Die Anfänge von Dark Fortress gehen zurück ins Jahr 1994. Seither folgten kleinere Erfolge in Form von Auftritten mit Lunar Auora, Nagelfar oder Desaster und eine stete Steigerung der Qualität der Alben. Der richtige Durchbruch gelang aber erst vor einem Jahr mit „Stab Wounds“. Dieses und das folgende Album „Séance“, welches bereits eingespielt ist und auf die Abmischung sowie das Mastering wartet, waren Themen einer interessanten Unterhaltung mit Sänger und Texter Azathoth.

Wenn wir 11 Jahre zurückblicken, was hat sich bei Dark Fortress getan, was ist musikalisch und bei euch persönlich gleich geblieben?

Azathoth: Ich denke, dass wir nüchterner an die Sache herangehen.
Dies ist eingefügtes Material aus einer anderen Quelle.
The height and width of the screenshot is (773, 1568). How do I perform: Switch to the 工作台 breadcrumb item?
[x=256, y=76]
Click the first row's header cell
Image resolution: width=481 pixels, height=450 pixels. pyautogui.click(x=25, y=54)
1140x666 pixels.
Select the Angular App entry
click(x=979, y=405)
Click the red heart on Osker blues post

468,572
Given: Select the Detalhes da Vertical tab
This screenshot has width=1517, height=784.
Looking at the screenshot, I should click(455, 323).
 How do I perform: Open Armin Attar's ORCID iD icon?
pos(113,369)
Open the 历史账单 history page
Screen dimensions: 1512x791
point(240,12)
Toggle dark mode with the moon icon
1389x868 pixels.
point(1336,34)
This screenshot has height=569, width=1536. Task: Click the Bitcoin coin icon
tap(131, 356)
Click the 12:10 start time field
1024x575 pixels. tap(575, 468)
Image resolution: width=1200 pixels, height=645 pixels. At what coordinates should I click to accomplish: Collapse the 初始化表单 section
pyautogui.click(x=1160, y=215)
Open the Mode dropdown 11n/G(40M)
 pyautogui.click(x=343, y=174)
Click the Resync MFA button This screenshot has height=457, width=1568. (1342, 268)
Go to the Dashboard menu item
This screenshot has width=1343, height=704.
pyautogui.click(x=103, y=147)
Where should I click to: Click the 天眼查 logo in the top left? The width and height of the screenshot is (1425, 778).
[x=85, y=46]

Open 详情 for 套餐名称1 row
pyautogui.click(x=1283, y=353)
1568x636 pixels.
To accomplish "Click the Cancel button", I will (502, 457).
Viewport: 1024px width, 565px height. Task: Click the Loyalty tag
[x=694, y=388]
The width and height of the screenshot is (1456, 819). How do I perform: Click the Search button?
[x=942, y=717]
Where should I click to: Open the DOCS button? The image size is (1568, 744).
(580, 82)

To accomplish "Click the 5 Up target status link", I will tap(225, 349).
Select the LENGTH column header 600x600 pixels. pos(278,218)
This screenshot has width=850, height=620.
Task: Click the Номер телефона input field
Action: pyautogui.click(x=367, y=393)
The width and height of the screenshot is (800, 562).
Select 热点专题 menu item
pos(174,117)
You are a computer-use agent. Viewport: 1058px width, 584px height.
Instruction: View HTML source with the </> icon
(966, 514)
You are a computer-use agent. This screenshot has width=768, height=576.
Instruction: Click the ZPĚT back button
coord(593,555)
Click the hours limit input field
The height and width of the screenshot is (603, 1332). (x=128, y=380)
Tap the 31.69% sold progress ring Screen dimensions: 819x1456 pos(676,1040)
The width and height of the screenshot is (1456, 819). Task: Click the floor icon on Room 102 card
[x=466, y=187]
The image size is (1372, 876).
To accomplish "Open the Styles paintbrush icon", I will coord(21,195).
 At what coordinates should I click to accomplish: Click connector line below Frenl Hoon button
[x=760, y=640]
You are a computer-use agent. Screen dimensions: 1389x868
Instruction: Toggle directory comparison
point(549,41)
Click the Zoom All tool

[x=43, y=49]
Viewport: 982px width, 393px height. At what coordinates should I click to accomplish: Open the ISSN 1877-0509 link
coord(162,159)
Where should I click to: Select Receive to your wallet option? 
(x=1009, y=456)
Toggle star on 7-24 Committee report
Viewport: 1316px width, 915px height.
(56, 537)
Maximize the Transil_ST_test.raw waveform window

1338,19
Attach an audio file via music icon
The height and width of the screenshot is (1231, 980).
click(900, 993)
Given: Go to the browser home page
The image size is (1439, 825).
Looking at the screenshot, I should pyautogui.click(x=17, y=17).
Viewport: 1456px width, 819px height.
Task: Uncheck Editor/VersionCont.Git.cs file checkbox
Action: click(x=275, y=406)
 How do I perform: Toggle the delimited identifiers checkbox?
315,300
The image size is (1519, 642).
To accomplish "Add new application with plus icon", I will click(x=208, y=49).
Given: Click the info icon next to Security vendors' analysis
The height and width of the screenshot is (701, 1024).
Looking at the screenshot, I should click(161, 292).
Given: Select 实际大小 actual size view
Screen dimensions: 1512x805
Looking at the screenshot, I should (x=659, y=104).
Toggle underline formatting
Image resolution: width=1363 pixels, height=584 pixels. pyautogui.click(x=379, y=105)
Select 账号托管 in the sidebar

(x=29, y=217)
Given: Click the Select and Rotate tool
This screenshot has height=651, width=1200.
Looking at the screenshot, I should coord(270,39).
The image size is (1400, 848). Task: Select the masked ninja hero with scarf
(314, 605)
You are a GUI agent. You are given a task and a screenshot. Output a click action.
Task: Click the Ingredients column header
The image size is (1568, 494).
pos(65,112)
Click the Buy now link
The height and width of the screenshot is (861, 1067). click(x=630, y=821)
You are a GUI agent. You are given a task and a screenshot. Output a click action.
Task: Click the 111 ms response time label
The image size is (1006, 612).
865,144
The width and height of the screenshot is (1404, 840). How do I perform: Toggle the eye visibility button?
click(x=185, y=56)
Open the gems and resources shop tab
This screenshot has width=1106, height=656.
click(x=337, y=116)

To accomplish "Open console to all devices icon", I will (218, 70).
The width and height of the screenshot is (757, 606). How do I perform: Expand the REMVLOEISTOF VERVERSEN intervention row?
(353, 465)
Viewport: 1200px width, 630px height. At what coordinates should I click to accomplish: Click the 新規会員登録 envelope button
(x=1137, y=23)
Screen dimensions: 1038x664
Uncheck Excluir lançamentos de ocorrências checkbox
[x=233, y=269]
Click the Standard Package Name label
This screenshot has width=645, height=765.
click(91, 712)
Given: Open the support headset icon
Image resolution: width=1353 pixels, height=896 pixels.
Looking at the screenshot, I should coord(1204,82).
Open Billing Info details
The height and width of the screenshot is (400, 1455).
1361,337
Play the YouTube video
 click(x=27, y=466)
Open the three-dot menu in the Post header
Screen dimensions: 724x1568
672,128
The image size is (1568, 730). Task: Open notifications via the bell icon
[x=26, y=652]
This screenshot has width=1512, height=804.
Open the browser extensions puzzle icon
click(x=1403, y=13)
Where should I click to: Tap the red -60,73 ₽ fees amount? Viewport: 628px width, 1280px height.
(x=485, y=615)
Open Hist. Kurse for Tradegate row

Mittlerweiler haben wir erfasst, worum es geht. Früher war uns das Saufen wichtiger, heute schauen wir auch, dass wir etwas erreichen. Wir sind in der Band auch nicht unbedingt die besten Freunde. Aber wenn wir im Bandraum stehen, dann ist es eine Art von Einheit, die entsteht. Wir haben unser Ziel vor Augen, wissen, was wir erreichen wollen. Das kommt dann auch in unserer Musik zum Ausdruck. Auch die Einstellung gegenüber dem Black Metal, zu der Szene an sich hat sich verändert.

Was hat sich denn deiner Meinung nach in der Szene verändert seit damals?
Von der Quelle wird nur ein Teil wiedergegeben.